As discussed in the comments under this answer:
What choice of morphisms on the category of ordinals yields Hessenberg arithmetic, i.e. the Hessenberg sum as the categorical coproduct and the Hessenberg product as the categorical product?
Furthermore, if the morphisms are order-preserving maps, do coproducts or products exist?
The ordinals under Hessenberg arithmetic are the free commutative semiring on ordinals of the form $\omega^{\omega^\alpha}$ - any ordinal can be written in Cantor normal form as a sum of powers of $\omega$, then write those powers in Cantor normal form, and rewrite $\omega^{\omega^\alpha+\omega^\beta} \to \omega^{\omega^\alpha}\omega^{\omega^\beta}$ to get a sum of products of powers of powers of $\omega$.
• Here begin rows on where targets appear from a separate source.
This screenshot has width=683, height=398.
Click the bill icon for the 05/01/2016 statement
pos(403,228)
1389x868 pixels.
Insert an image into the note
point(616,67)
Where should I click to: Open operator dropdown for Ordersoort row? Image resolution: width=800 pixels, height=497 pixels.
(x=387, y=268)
So, take the free distributive category with objects $\omega^{\omega^\alpha}$. The commutative semiring of (isomorphism classes of) objects of this category, with coproduct as addition and product as multiplication (this is a commutative semiring because the category is distributive), is isomorphic to the free commutative semiring on $\omega^{\omega^\alpha}$, which (by the first paragraph) is isomorphic to the commutative semiring of ordinals with Hessenberg arithmetic, so this is the category of ordinals we're looking for.